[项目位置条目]

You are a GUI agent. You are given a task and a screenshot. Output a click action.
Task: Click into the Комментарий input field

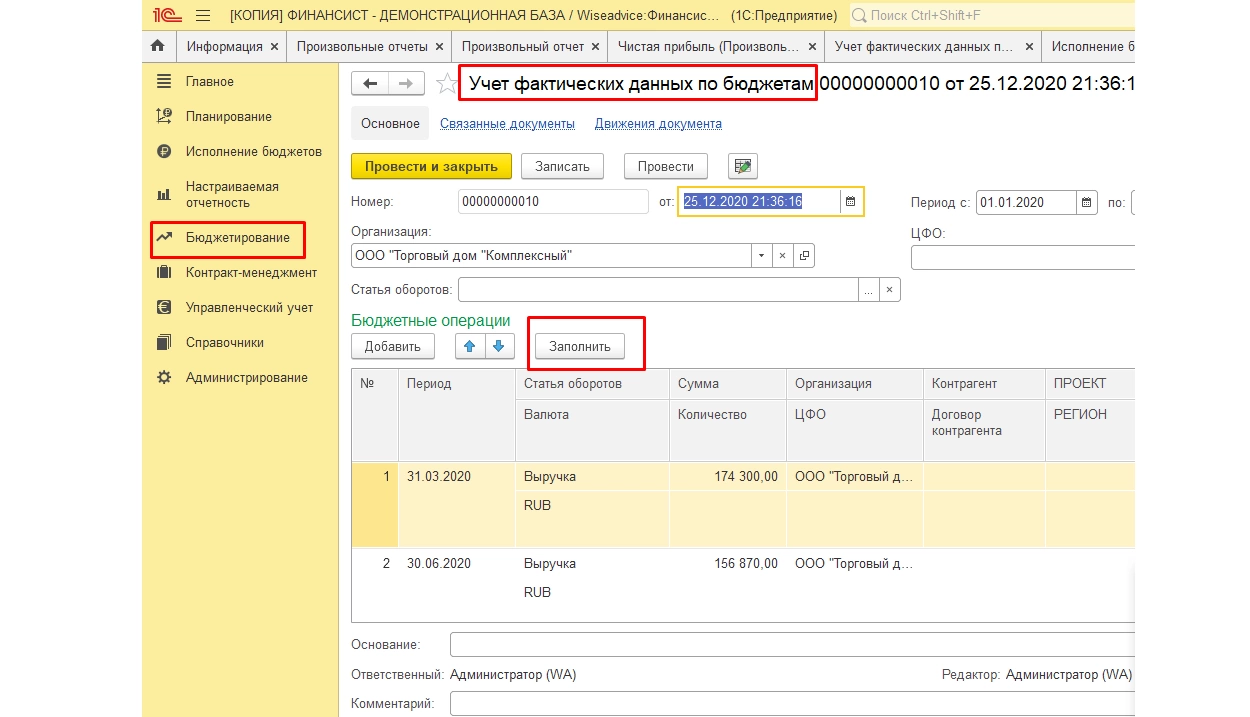(790, 704)
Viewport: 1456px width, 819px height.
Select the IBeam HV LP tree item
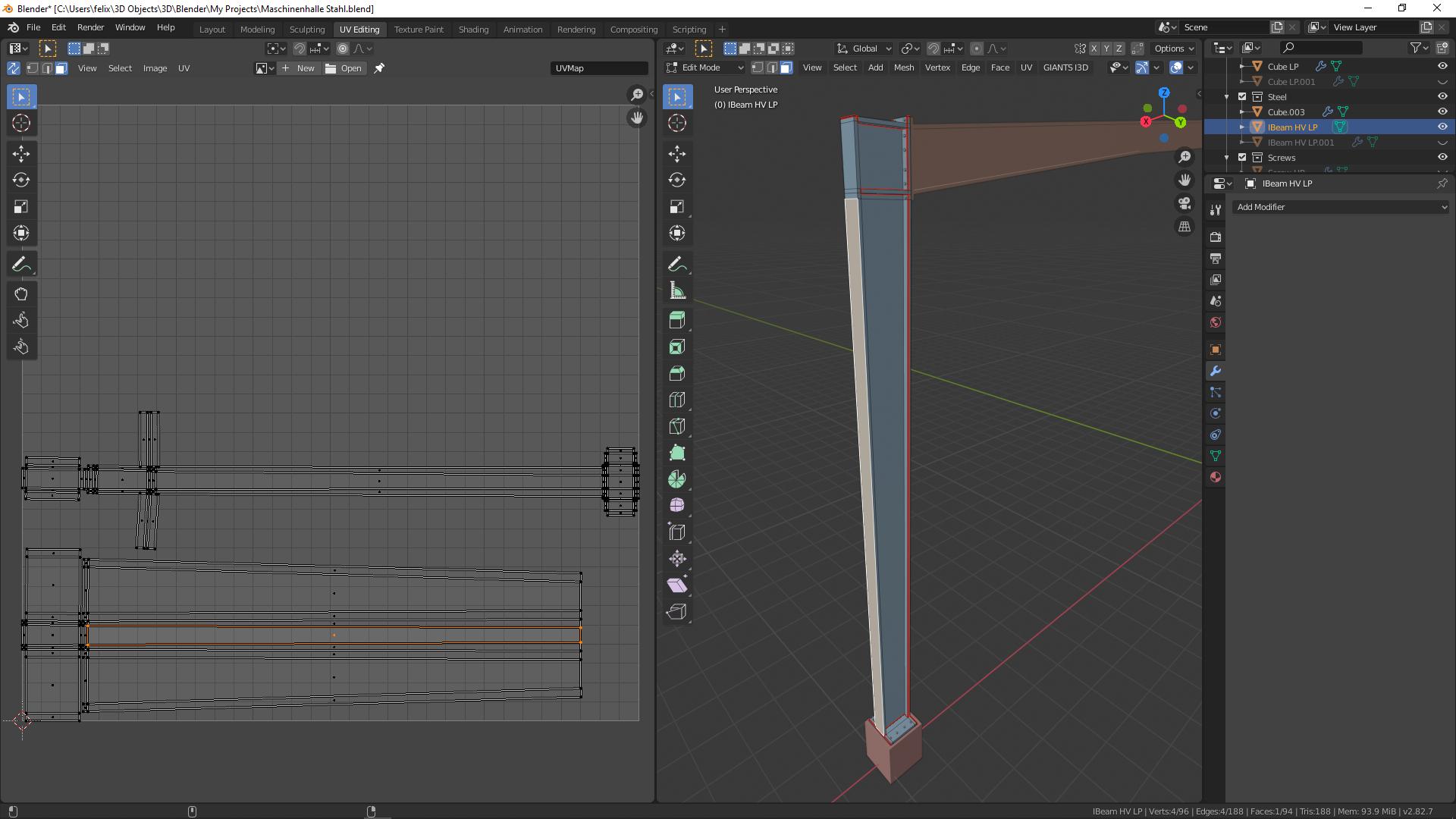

**设定任务**
请原样输出上面的全部各行，图片不要输出。

**本题解答**
You are a GUI agent. You are given a task and a screenshot. Output a click action.
Task: Click into the Комментарий input field

(790, 704)
Viewport: 1456px width, 819px height.
Select the IBeam HV LP tree item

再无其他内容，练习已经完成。